Sobre as transferências voluntárias de recursos, um dos principais temas de questionamentos, de acordo com a Lei 9.504/1997, fica proibida, nos três meses que antecedem o pleito, a realização dessas transferências, sob pena de nulidade, incluindo as emendas parlamentares federais e estaduais.
Apesar da vedação, a legislação permite repasses destinados ao cumprimento de obrigações formais preexistentes, desde que vinculados a obras ou serviços já em andamento e com cronograma previamente definido. Também são permitidas transferências em casos de emergência ou calamidade pública.

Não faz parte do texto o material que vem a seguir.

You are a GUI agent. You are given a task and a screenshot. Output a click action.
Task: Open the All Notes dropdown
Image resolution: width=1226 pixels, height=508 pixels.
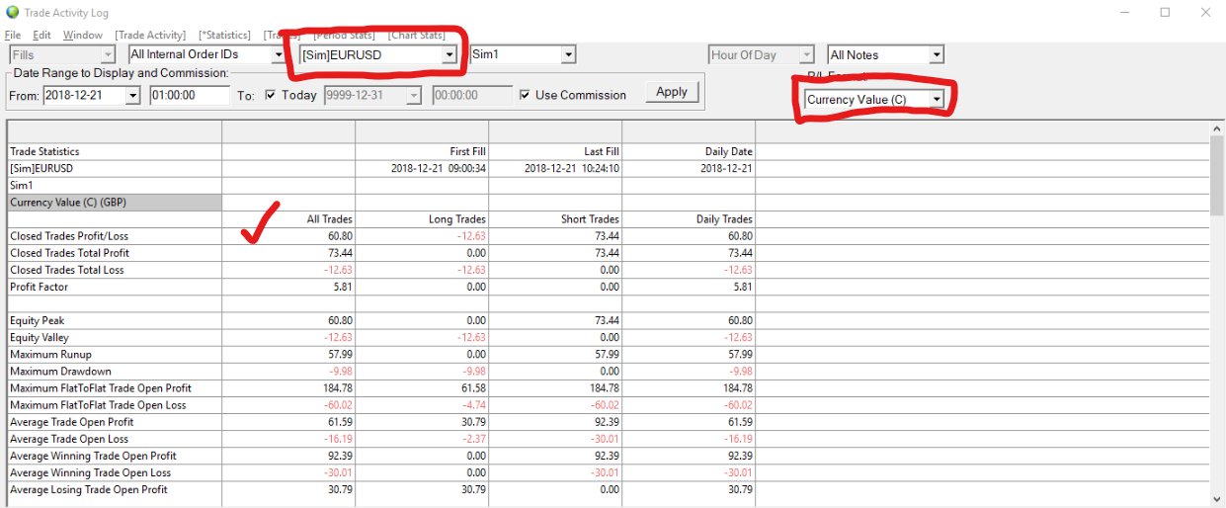coord(936,55)
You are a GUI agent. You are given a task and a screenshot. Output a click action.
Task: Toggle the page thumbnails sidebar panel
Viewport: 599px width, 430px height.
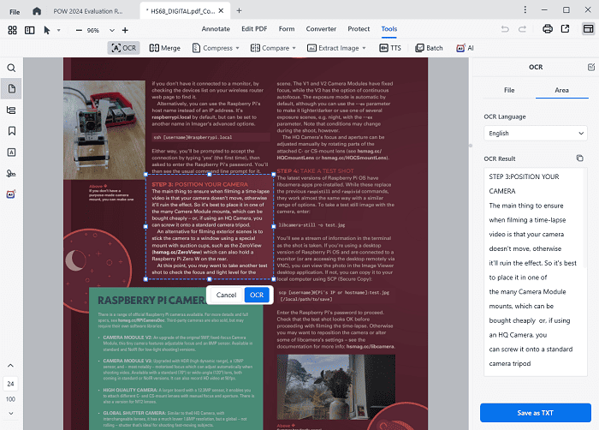[12, 89]
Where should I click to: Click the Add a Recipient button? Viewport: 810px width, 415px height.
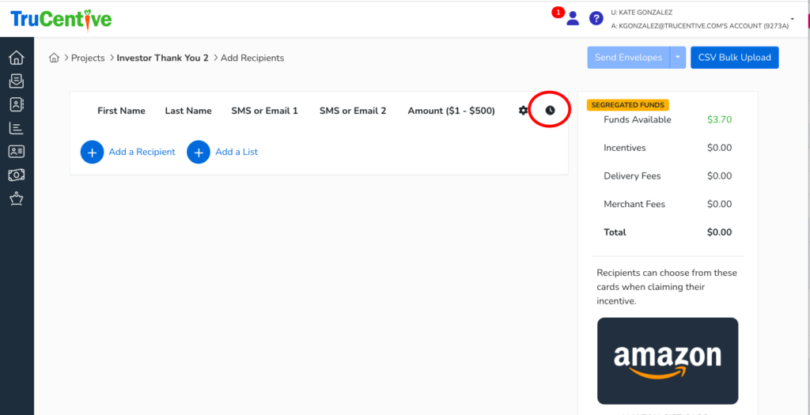(128, 152)
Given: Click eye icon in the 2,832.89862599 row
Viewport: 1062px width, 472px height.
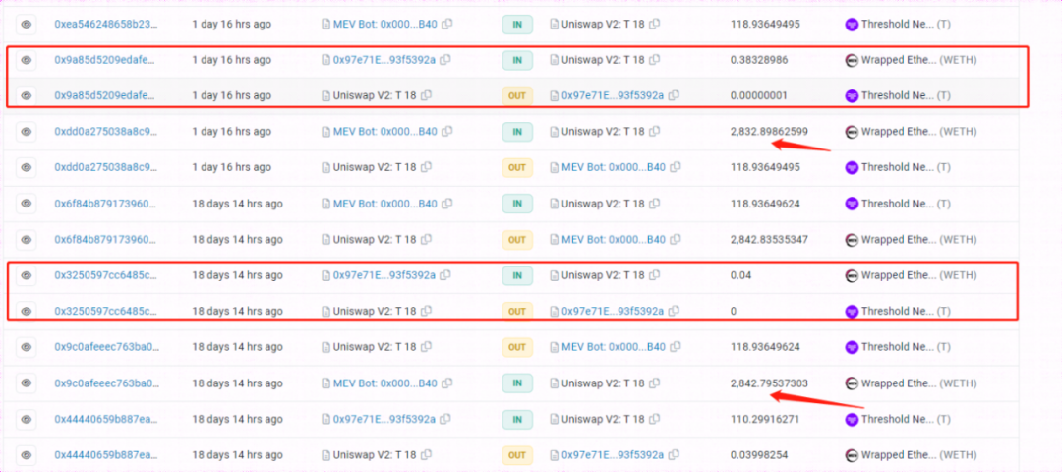Looking at the screenshot, I should [x=27, y=131].
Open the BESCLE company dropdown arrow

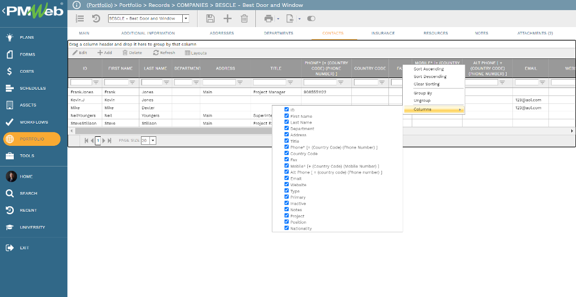pyautogui.click(x=185, y=19)
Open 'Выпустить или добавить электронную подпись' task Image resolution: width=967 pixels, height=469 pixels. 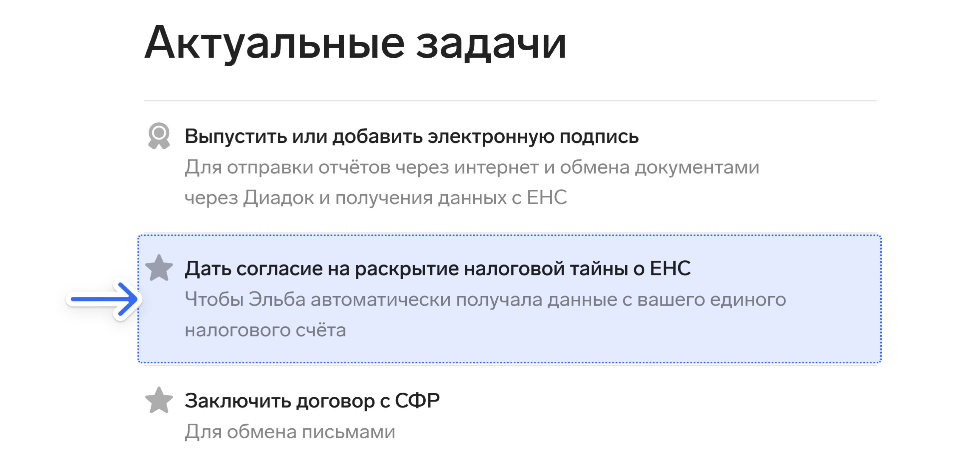point(411,136)
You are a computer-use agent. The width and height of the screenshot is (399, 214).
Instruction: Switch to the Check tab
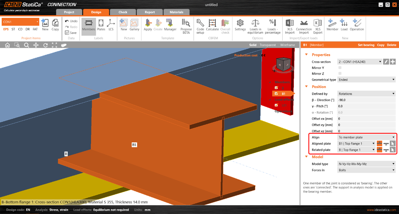tap(123, 12)
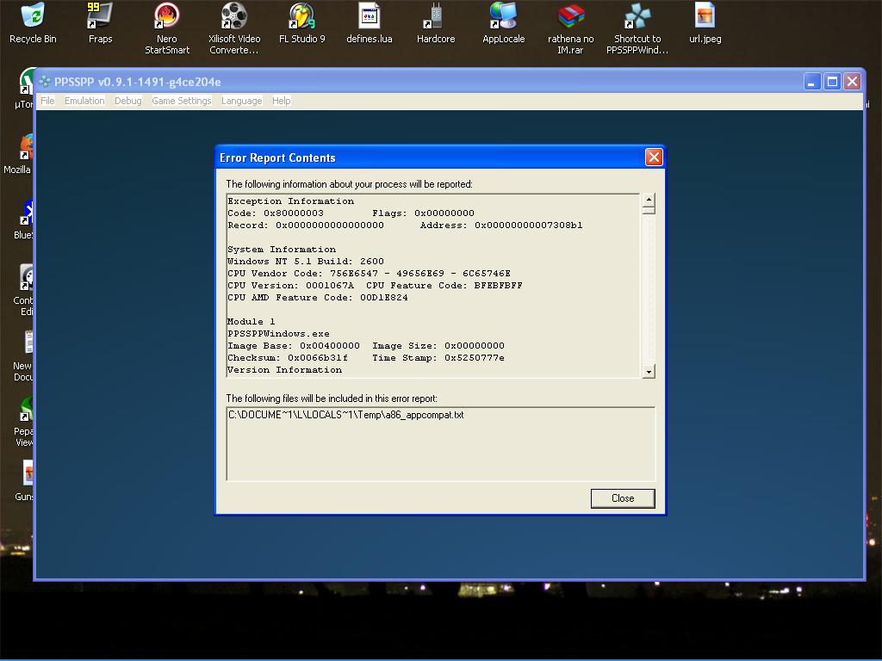Open the defines.lua file icon
The width and height of the screenshot is (882, 661).
[x=369, y=17]
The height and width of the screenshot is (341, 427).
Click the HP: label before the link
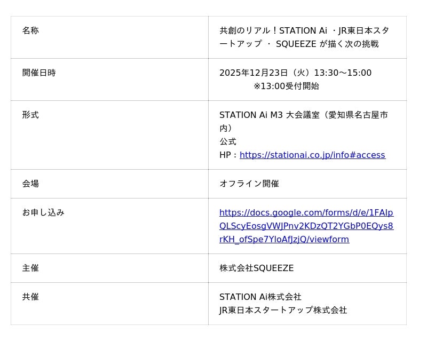click(228, 155)
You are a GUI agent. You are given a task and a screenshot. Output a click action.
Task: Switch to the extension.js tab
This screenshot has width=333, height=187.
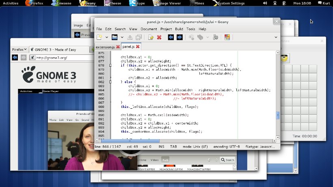105,47
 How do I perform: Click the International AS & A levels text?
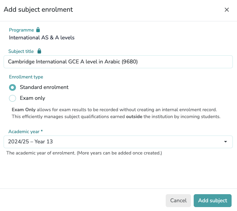42,38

Mesmo no período eleitoral, os gestores públicos podem realizar atos preparatórios, como a celebração de convênios e acordos. Nesses casos, a recomendação é a inclusão de cláusula que deixe claro que a liberação dos recursos ocorrerá apenas após o término do período de defeso.
As emendas impositivas municipais, indicadas por vereadores, não estão sujeitas a essa mesma vedação quando se trata de eleições de caráter nacional.